RELATED: Top Content Marketing Mistakes

What Curating IS

Ethical content curators credit and highlight people that create outstanding work.  Unless they have specific permission from the creator to use the entire piece of content, they write their own content saying why a piece is worth reading and then link to the original. If they do have permission to use the original piece on their own site, they do it in the way specified by the creator, including credit lines and links to the original content.

How to Stay Legal

1. Ask for Permission- The copyright laws, remember, are applied on a case by case basis. Thus to be safe, even if you're using just a small excerpt from someone else's content, always contact the copyright holder of the content and get permission in email or writing. Then, be sure to quote and link to the original source. 

2. Add Your Voice- Remember, cutting and pasting is plagiarism. It’s also lazy. If you simply post a YouTube video on your website using Google embed player code, you’re not breaking any laws but if you aren't adding your own comments or additional information, your readers may not regard your site as high-quality and your site probably won't rank well in search. 

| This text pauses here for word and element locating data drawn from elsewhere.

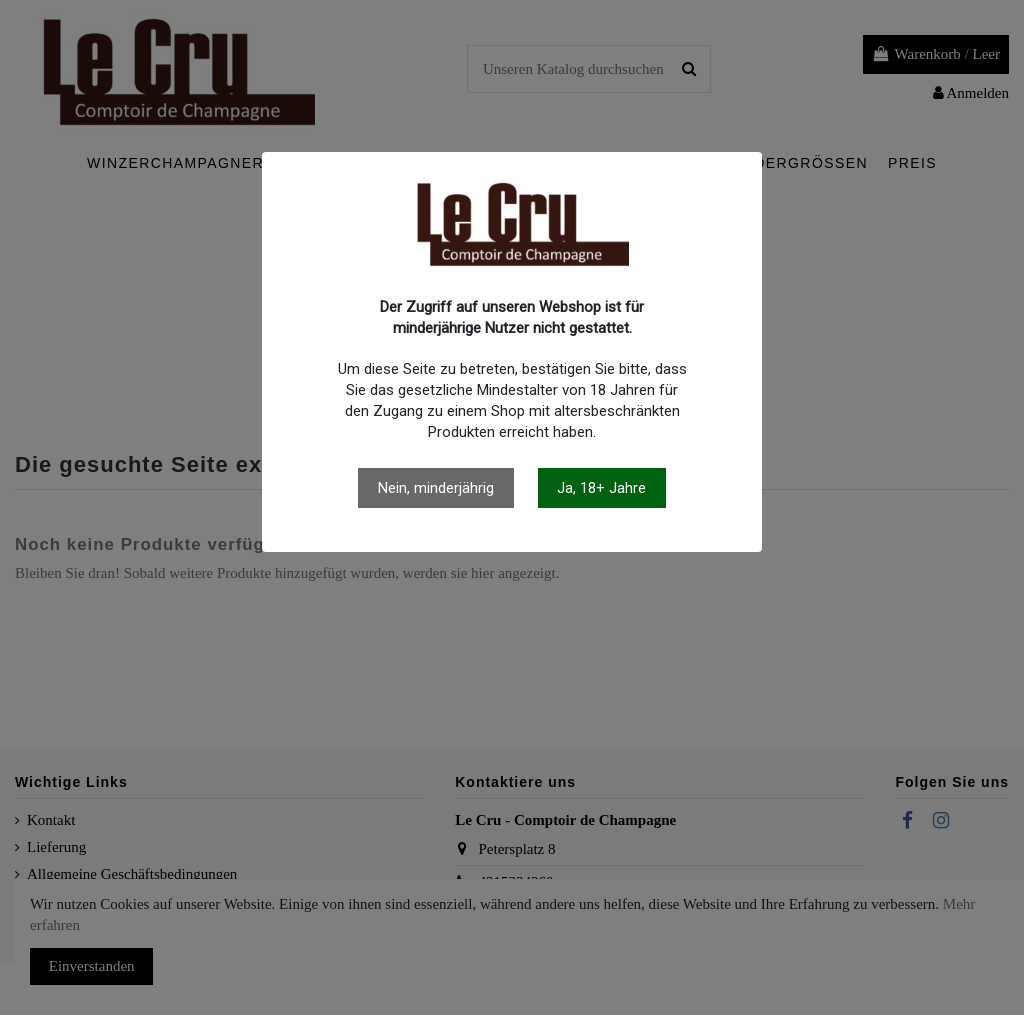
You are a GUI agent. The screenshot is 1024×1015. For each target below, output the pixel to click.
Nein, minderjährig (436, 488)
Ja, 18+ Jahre (601, 488)
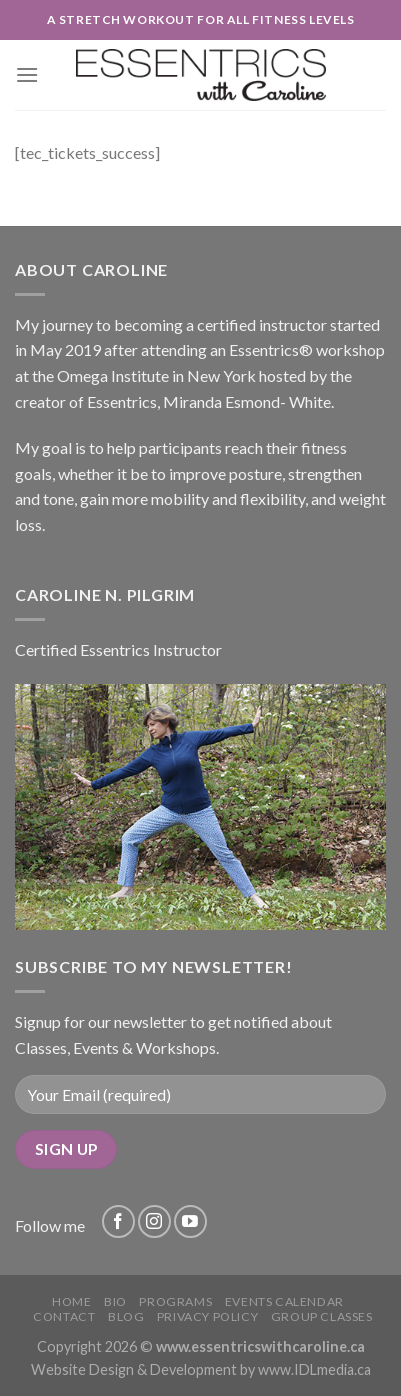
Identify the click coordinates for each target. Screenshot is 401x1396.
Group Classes (322, 1316)
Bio (115, 1301)
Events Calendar (284, 1301)
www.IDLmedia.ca (314, 1369)
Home (71, 1301)
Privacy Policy (208, 1316)
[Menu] (27, 74)
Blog (126, 1316)
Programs (175, 1301)
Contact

Smart content curators add their own content to material they curate. For instance, they comment about the original article and perhaps expand on the concept based on their own industry knowledge. 

3. Use Other Sources- Don’t base an entire post on one piece of curated content. Research the topic and study multiple articles and videos, don't just rewrite a single piece of content. 

4. Take it Down If They Ask- If you receive a request to remove content from your site, do it immediately. As long as you comply with the request, you probably won’t hear from the person again.

5. Look for Shareable Content- Sites like YouTube, Vimeo, many blog sites, and major news organizations include options for sharing their content on your own site through RSS feeds, widgets, and share links.  

RELATED: How to Identify and Prevent Content Theft

Bottom Line

There’s a lot of debate about curation. Even the legal community disagrees on the subject. It’s always best to remain on the conservative side of these issues.

Don’t get into a legal battle. They’re time consuming and expensive and you probably don’t have a team of lawyers at the ready to defend you if a content owner decides to sue you.

If you’re going to use somebody else’s content, the safest way to defend yourself is to ask for their permission or use something that is clearly shareable. Otherwise, if you’re going to curate content, talk to an attorney. Your business is much too important to risk.